Vorige week had ik mijn blog #251 nog niet geplaatst of ik las dat Walter Becker van Steely Dan was overleden. Een paar dagen later kwam het bericht dat ook Holger Czukay vanCAN het tijdelijke voor het eeuwige had verwisseld. Gezien de grote importantie van beide groepen en muzikanten is er deze week een dubbelportret in dit blog. Walter Becker ontmoette Donald Fagen op school in New York en na samen in diverse bandjes gespeeld te hebben vertrokken ze in 1971 naar Californië. Daar formeerden ze de band Steely Dan met Becker op bas (later op gitaar), Fagen op toetsen en zang en een paar andere bandleden. Later zou Steely Dan een duo worden. In de jaren zeventig was Steely Dan een band die volledig tegen de heersende trend inging. Ze mengden pop, jazz en R&B tot een geheel eigen stijl en voegden daar een geavanceerde en geraffineerde productie aan toe. De cryptische en ironische teksten maakten het geheel af. Steely Dan werd zowel artistiek als commercieel een succes. De zeven studio-albums die ze maakten zijn allemaal van hoge kwaliteit.

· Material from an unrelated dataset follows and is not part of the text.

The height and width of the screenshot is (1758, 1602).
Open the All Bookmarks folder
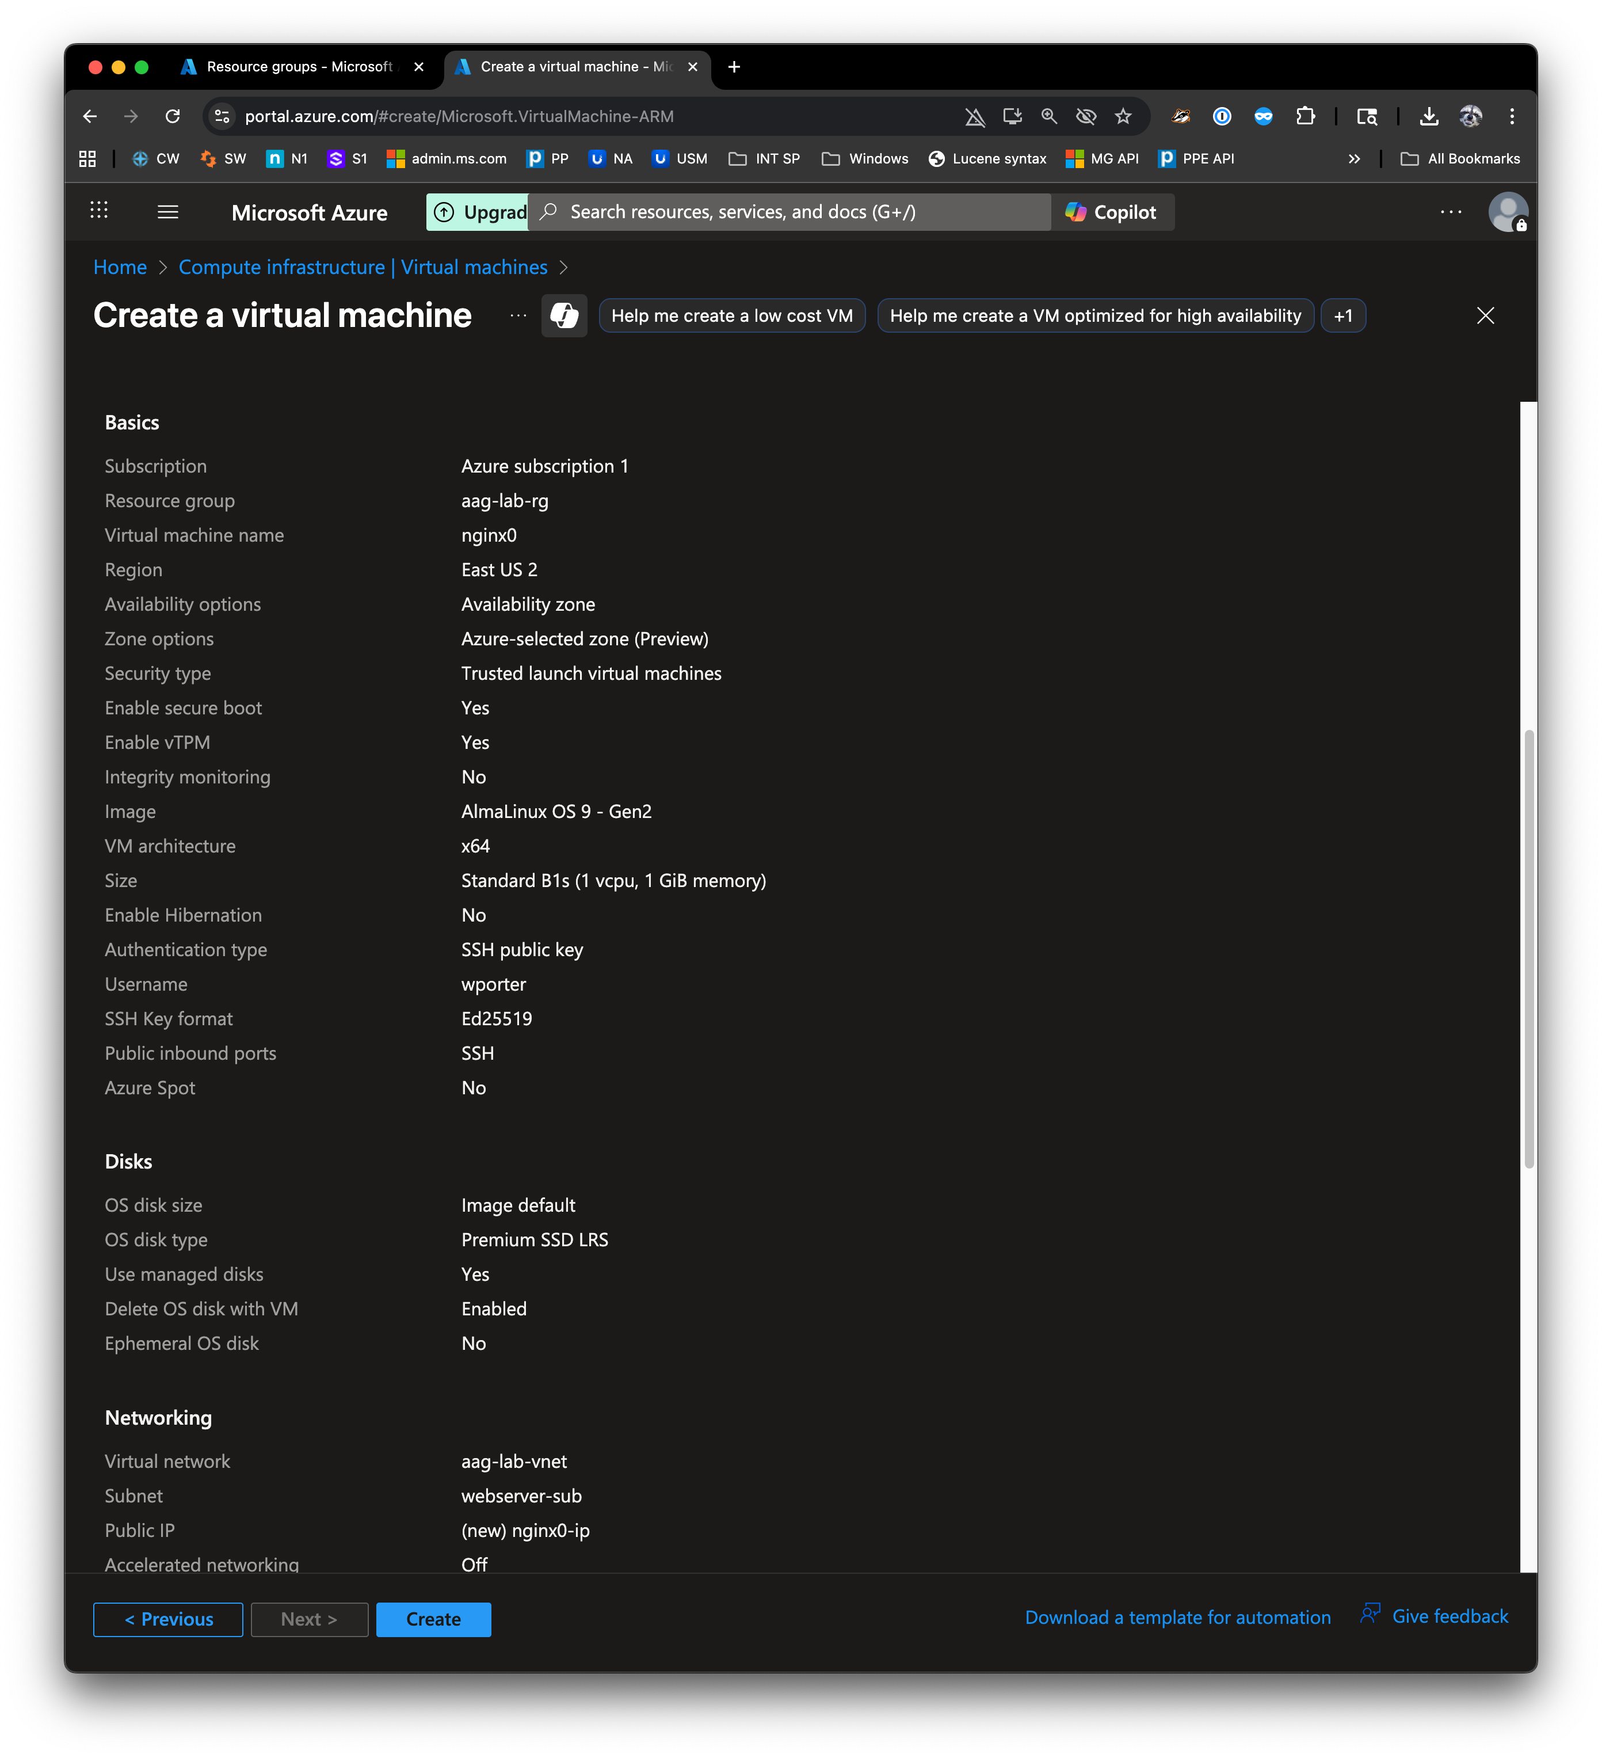pos(1460,159)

Ondanks dat Steely Dan een echte albumband is zijn er toch genoeg nummers die bekend zijn geworden, zoals Do It Again, Rikki Don't Lose That Number, Reelin' In The Years en Haitian Divorce. Maar ook minder op de radio gedraaide nummers als Black Friday, Deacon Blues en Babylon Sisters onderstrepen de klasse van deze band. Gelukkig heeft Donald Fagen aangegeven om de muziek die ze samen maakten zo lang mogelijk levend te houden. Uit een hele andere hoek van het muziekuniversum komt CAN, krautrock-avantgardisten uit Keulen. In het spoor van de in 1968 opgerichte bands CAN en Amon Düül II ontstond een groep bands die tegenwoordig bekend is onder de term Krautrock (o.a. Cluster, Faust, Kraftwerk, Neu! en Tangerine Dream). Al experimenterend met synthesizers, niet-westerse muziek, 'noise', knip-en-plak technieken en vooral elektronische muziek maakten ze begin jaren zeventig het ene fantastische album na het andere. Daarbij namen ze steeds grote stappen in hun ontwikkeling waardoor geen album leek op zijn voorganger. Holger Czukay was als bassist en 'chief engineer' vooral op de albums in de vroege jaren zeventig bepalend voor het groepsgeluid.